Collaborations

The Mixer: Storming Group Theory With Group Intelligence

How imperfect algorithms, working together, can crack the century-old Burnside puzzle. A new study from the Stevens-Nebius-Gradarius Lab for AI in Math.

By Vlad Stepanov

2026-04-16

15 mins to read

In 1902, a Cambridge-trained mathematician William Burnside posed a question so simple a bright teenager could grasp it, yet so deep it has consumed some of the finest mathematical minds for over a century.

If a machine has a finite number of operations, and repeating any sequence of them $n$ times always brings it back to where it started, must the machine have only a limited number of possible states?

The question sounds easy. The answer has proved anything but. The Burnside problem, as it came to be known, remains one of the hardest challenges in group theory, the mathematics of symmetry.

Group theory isn’t confined to chalkboards. Group-theoretic computations underpin the cryptography behind most online transactions. Subatomic symmetry groups dictate which particle interactions are possible. Matrix groups and linear algebra power computer graphics, quantum mechanics, and much of modern AI. When we sharpen our understanding of group structures, the effects ripple across science and engineering.

For decades, mathematicians have attacked Burnside’s problem with increasingly sophisticated methods. Some simple cases were resolved early. Computational tools helped push the results a little further. But add just a bit more complexity to the task, and the computations explode, overwhelming even the most powerful algorithms. We’ve explored those limits firsthand at a new AI in mathematics lab created by Stevens Institute of Technology, Nebius Academy, and Gradarius.

And recently, by looking at the problem differently, we found a possible way through. Our approach, called algorithm mixing, shifts the focus from refining a single algorithm to letting several imperfect ones run in parallel and cooperate. This method delivers a 60× speedup over existing baselines, pointing to new broad implications across computer science. It could prove most powerful for challenges that demand not one solution, but a group of them.

What Is a Group

Take a multiplication table. The first row and column list integers. Choose one of each, and the cell where they meet gives the product. But nothing says the table has to use multiplication. We could fill the same grid with addition or with any operation we want.

Group theory generalizes this idea: start with a set of elements, define an operation on them, and then study what follows, provided the operation satisfies a few natural rules. When you squint, a surprising amount of the world fits this mold. The rotations of a cube, for instance, form a group: take any two rotations (the elements), and the operation is just doing one rotation and then doing the other one right after it.

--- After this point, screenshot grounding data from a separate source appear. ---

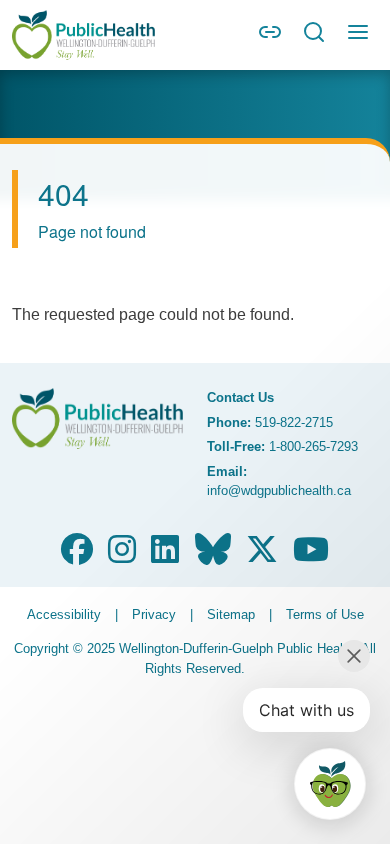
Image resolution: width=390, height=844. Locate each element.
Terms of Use (325, 614)
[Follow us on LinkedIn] (165, 555)
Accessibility (64, 614)
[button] (270, 38)
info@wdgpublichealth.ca (279, 490)
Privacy (154, 614)
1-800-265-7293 (313, 446)
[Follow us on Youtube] (311, 555)
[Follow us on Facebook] (77, 555)
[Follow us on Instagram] (122, 555)
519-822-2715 (294, 422)
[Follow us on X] (262, 555)
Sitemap (231, 614)
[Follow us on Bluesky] (213, 555)
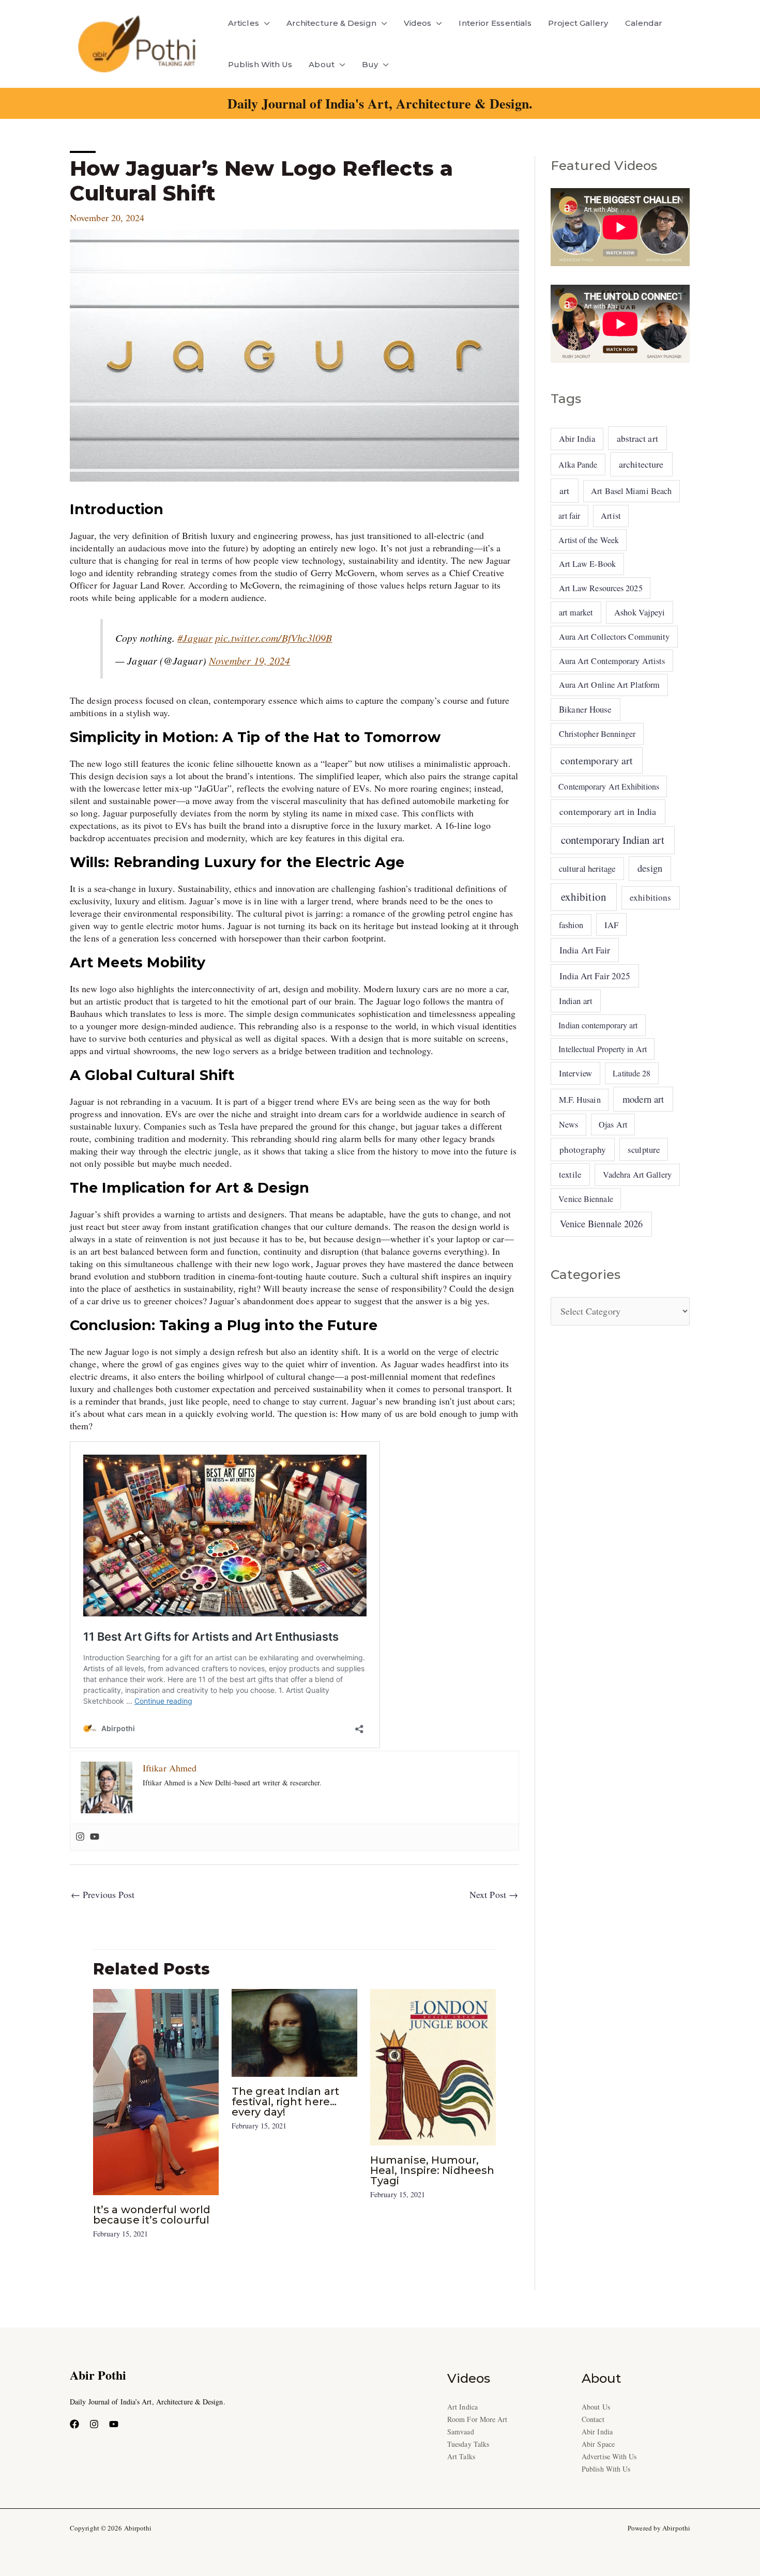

Groups can be finite, like the 24 rotations of a cube, or infinite, like the sequence of integers under addition.

What Is a Burnside Group

So far, we’ve described a group using a multiplication table that lists every possible combination. But mathematicians rarely work that way. There’s a more compact approach. Instead of listing every element, we begin with a small set of generators, the basic building blocks, and a set of relations, the rules they must obey. Every element of the group is formed by combining these generators and their inverses. The relations determine when two different sequences actually represent the same element.

For example, the group $⟨a | a³ = e⟩$ has a single generator and a single rule: any cubed a equals the identity $(e)$ , the element that does nothing, or, put more simply, do $a$ three times and you’re back where you started. Here, any sequence of $a$ ’s quickly collapses — $aaa = e$ , $aaaa = a$ , $aaaaa = a²$ — so the whole group consists of just three elements: ${e, a, a²}$ . Three elements, fully determined by one relation.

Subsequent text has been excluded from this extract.